• **TASKS TO PERFORM**:
[1] In the oil train derailment text, at what speeds can the newly mandated tank cars rupture when impacted, according to PHMSA's modeling?
[2] Continue the text on the North Dakota oil train derailment from its last sentence.

• **SELECTED EXTRACT**:
● ● ● ● ●
Canada-Oil Train DerailmentYet another oil train accident occurred today in central North Dakota, near the town of Heimdal. The derailment resulted in at least 10 cars catching fire; each car carries around 30,000 gallons of crude oil.

The accident highlights the ongoing risk the oil and railways industries impose upon thousands of communities across North America. A risk that has been in no way diminished by the inadequate new safety rules issued by the Department of Transport’s Pipeline and Hazardous Materials Safety Administration (PHMSA) late last week.

The tank cars involved in today’s accident are known as ‘unjacketed CPC-1232s’.  They are the same cars involved in four major explosive derailments earlier this year and also the accident in Lynchburg, Virginia in April 2014. Under the new rules it could be five to eight years before these cars are phased out.

But the tank cars that will eventually replace them are only marginally less dangerous and would likely have also ruptured in today’s accident. The fact is that in modelling conducted by PHMSA in drafting the new rules, the newly mandated tank cars can rupture when impacted at speeds of between 12 and 18 mph.
● ● ● ● ●
• **RECORDED INFORMATION**:
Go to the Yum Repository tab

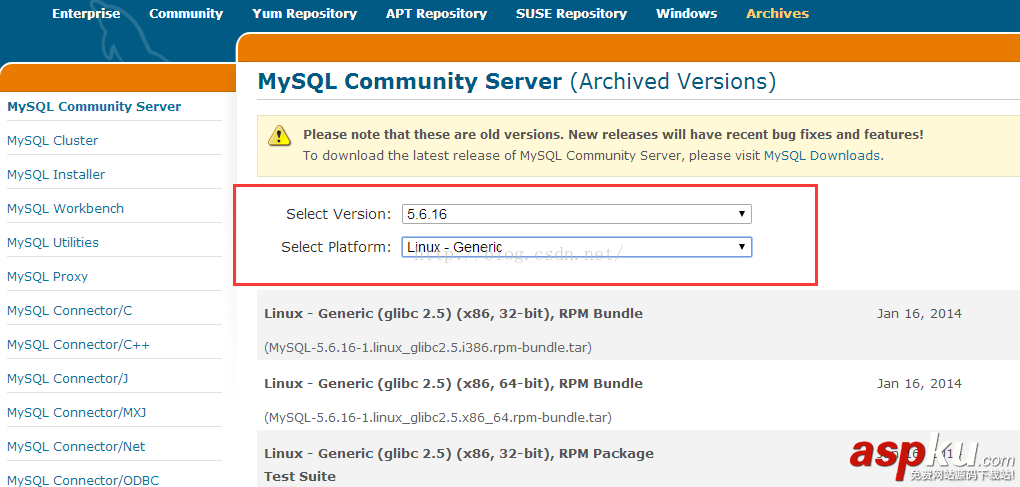pyautogui.click(x=304, y=14)
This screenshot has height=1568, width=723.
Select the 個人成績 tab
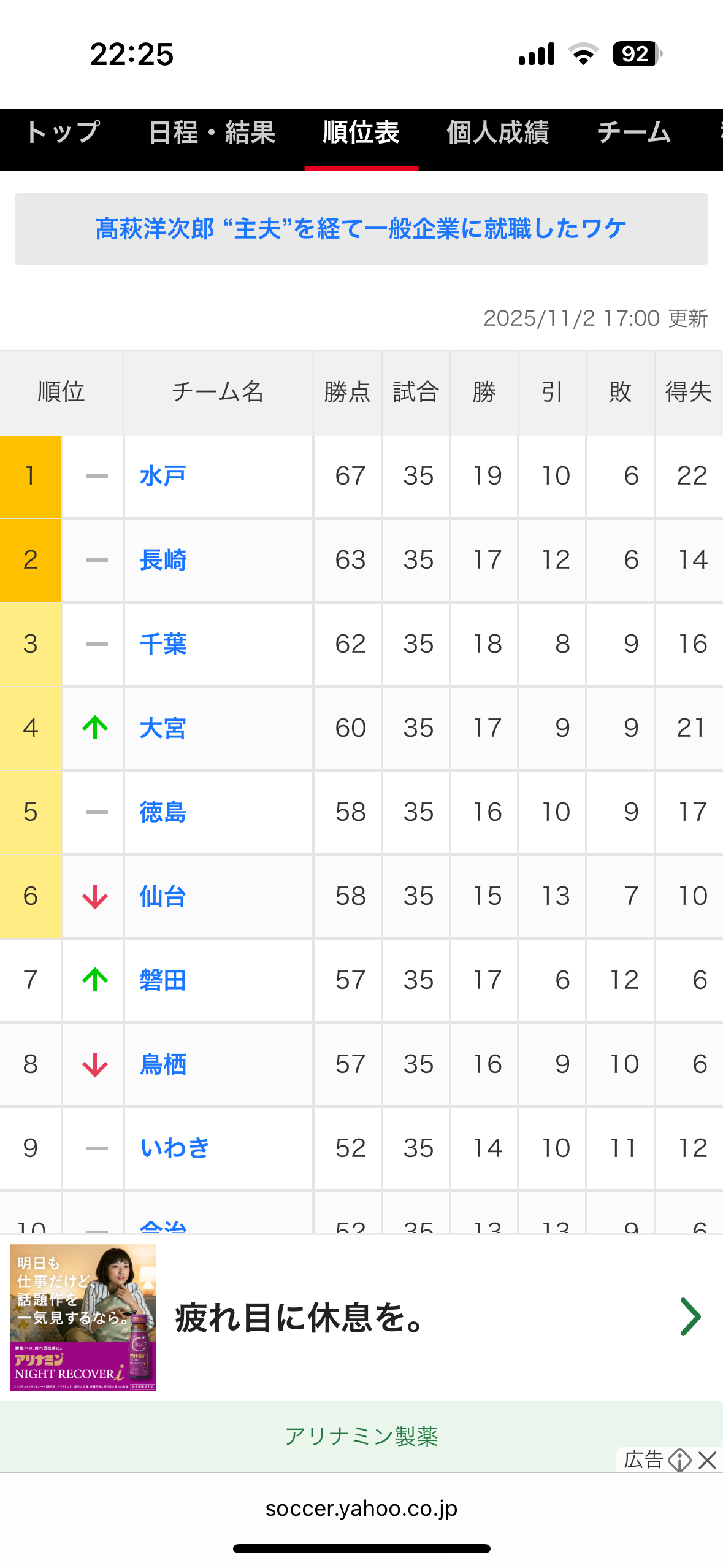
● ● ● ● ●
• **ANSWERS TO THE PROBLEMS**:
[1] Between 12 and 18 mph.

[2]
Yet speed limits set under the rules continue to allow oil trains to travel at 50 mph throughout most of the United States and are only slowed down to 40 mph in “High Threat Urban Areas”.  In other words, nothing in the new rules ensures that when an oil train derails the tank cars involved will not rupture, spilling crude oil across the scene that is highly likely to ignite and explode.

The transport of crude oil by train is not a disaster waiting to happen, it has in fact already happened over and over. While the tragic loss of life that occurred in Lac-Mégantic, Quebec has not yet been repeated, it only seems a matter of luck that subsequent accidents have occurred either far from populated areas, or in the case of the February accident in West Virginia and the April 2014 incident in Lynchburg, VA, that people close by escaped with their lives.

And while we have been lucky to avoid loss of life, oil train derailments since Lac-Mégantic have spread pollution into the nation’s waterways with alarming regularity and lack of accountability. In Aliceville, Alabama, over 700,000 gallons of oil spilled into a wetland. In Lynchburg, VA, 50,000 gallons spilled into the James River, while at Mount Carbon, WV, crude spilled into the Kanawha River.

The fact is that oil trains are dangerous and should be stopped.  Our analysis shows that the vast majority of America’s petroleum is transported by other means. We could end this reckless practice today and the only impact would be oil companies and rail companies making less profit.

A moratorium on oil trains should be implemented immediately to keep America’s communities and climate safe.  It is clear that PHMSA is not fit for purpose, whether keeping the public safe from oil trains or pipelines.